Why land is the lifeblood of Aboriginal people in Australia

Amy McQuire on why life and death are inseparable from land for Aboriginal people in Australia

  Outrage at a Melbourne protest, July 2017, after the man who ran down 14-year-old Elijah Doughty was found not guilty of manslaughter.  
Robert Cianflone/Getty Images

On the edge of the Western Australian town of Kalgoorlie-Boulder sits the Super Pit, an open-cast goldmine. From the air, the large hole makes the town seem miniscule.

For Aboriginal people it is a wound on our ancestral land. It is a representation of the prosperity ripped from its belly, and the blood that was spilled to clear it.

A short drive from Super Pit is the site where in 2016, a non-indigenous man chased down and killed Aboriginal teenager Elijah Doughty in a dry creek bed, and received only three years jail time for death by dangerous driving.

Two years before what is now known as ‘the death’, Kalgoorlie community leader Pastor Geoffrey Stokes, a Wongathi man who lives and breathes his culture, was driving with his cousin in his traditional country, to go hunting.

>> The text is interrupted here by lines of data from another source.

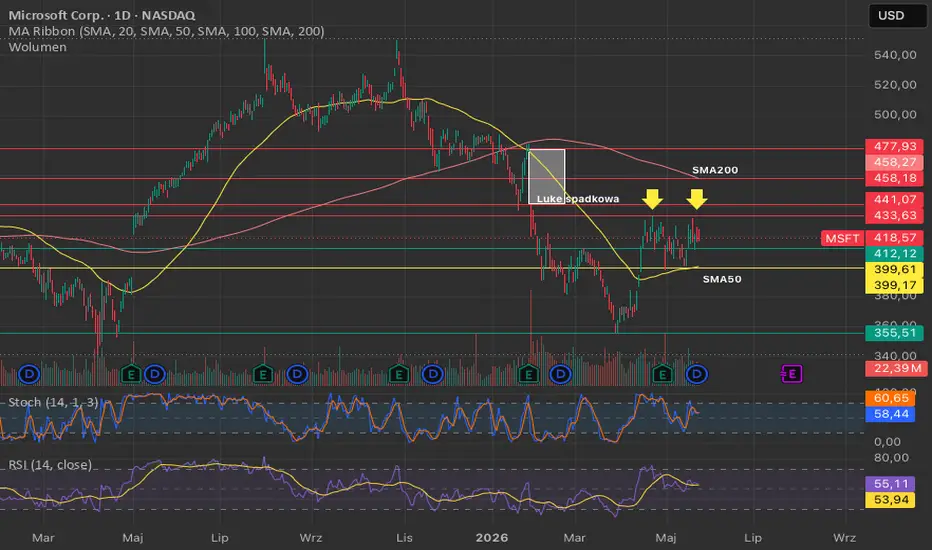Select the 477,93 red price level label
932x550 pixels.
click(895, 146)
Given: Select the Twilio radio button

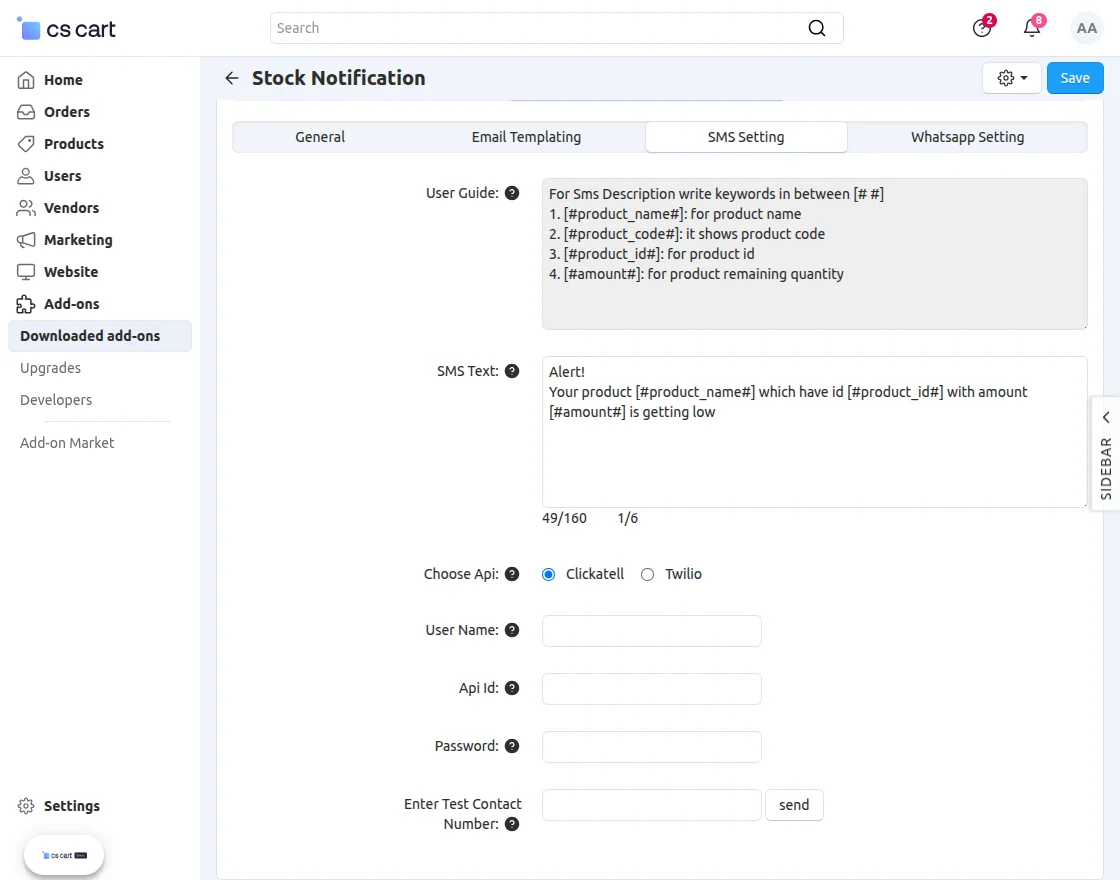Looking at the screenshot, I should (x=647, y=574).
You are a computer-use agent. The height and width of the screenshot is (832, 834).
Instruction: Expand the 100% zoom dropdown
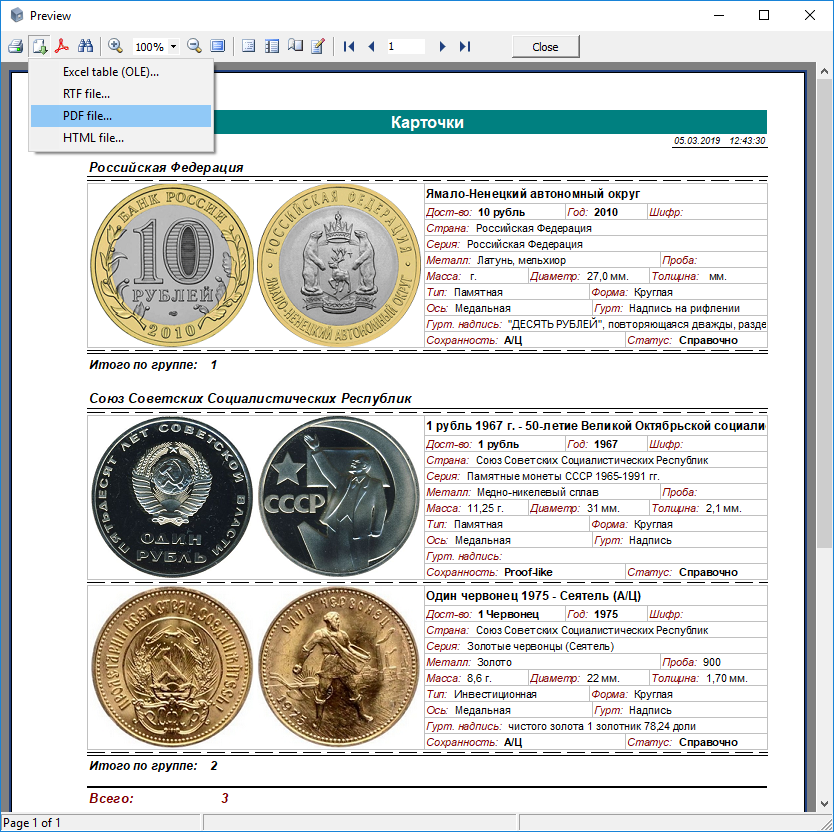(x=174, y=47)
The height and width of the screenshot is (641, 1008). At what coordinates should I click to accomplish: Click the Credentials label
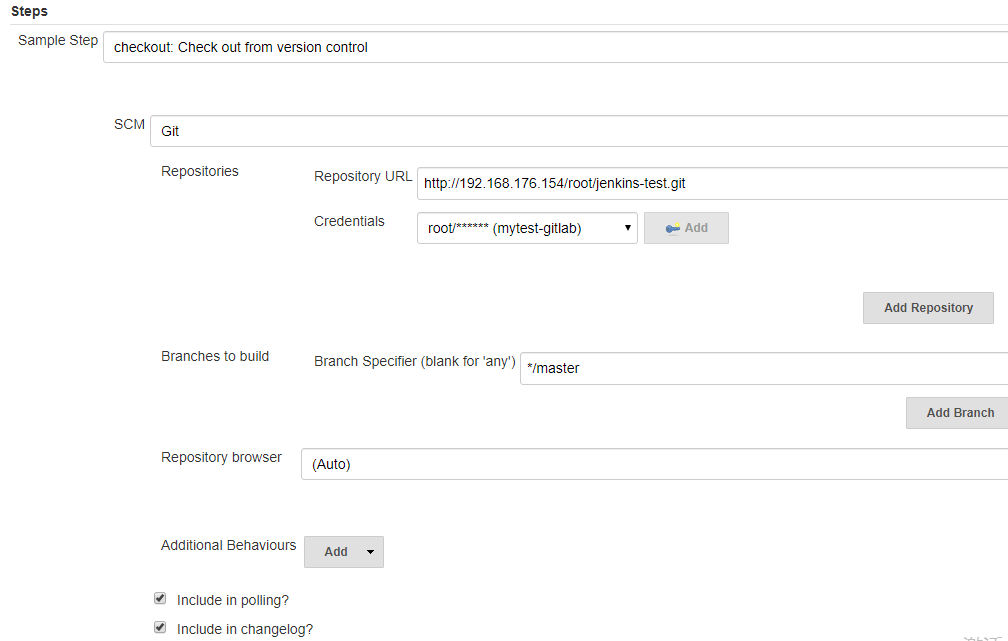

For Aboriginal people, our land holds our lifeblood, the connection to our ancestors who held custodianship over it for millennia

When his cousin pointed out a site in the distance and told him there was mining taking place, Stokes was shocked. The area the mining company Darlex was preparing to destroy covered a number of sites sacred to his people, including a songline – one of the ancient tracks that contain the stories of the country, and to which Aboriginal people are tied through their spirituality and science. Stokes is Wati, an initiated lawman, and he had not been told about any mining plans.

Stokes approached the mine workers to voice his community’s objections, only to be ignored.

‘The miners just walked past like I [was] not there… and I shouted and screamed,’ Stokes tells me. ‘Then I thought, “Stuff them, we’ve had 200 years of this.” I grabbed my gun.’ Stokes fired shots into the air.

‘I shot to get their attention,’ he says. The miners say they were in fear for their lives.

For Stokes, like other Aboriginal people, life and country are intertwined. He told me the mining on sacred lands was comparable to a person going out and destroying a church.

‘We as Aboriginal people have not sold this land – this land is still ours. If you are on this land doing what you are doing without permission, you are breaking and entering,’ he said.

While Stokes saw the destruction of his country and sacred sites as a crime, he was the one who was criminalized for protecting it.

He was granted a spent conviction and a fine.

I met Stokes when I was in Kalgoorlie to report on the one-year anniversary of Elijah’s death. Like the acquittal of George Zimmerman, the man who killed US teenager Trayvon Martin, the short sentence sent waves of pain rippling through Aboriginal Australia; people saw Elijah as their nephew, their cousin, their son. The court case sparked several protests across Australia.

During the trial, the man who killed Elijah (his identity was not made public) said that he had believed the teenager was riding a motorcycle that had been stolen from his house. Etched in a tree overlooking the site of Elijah’s final moments is the message: ‘A motorbike can be replaced. Not a 14-year-old life.’

While Australia’s settlers were fine with ‘breaking and entering’ into sacred country to destroy it, the state could not see the devastating irony in valuing property, in this case a motor­bike, over the short life of Elijah Doughty.

For Aboriginal people, our land holds our life­blood, the connection to our ancestors who held custodianship over it for millennia. Rupturing that lifeline and destroying our country means destroying us as a people. If you don’t value our country, you can’t value our life: and in Australia, both are seen as dispensable in the pursuit of profit and protection of property.

Amy McQuire is a Darumbal and South Sea Islander. She is Buzzfeed Australia’s indigenous affairs reporter and worked as a researcher on John Pilger’s film Utopia.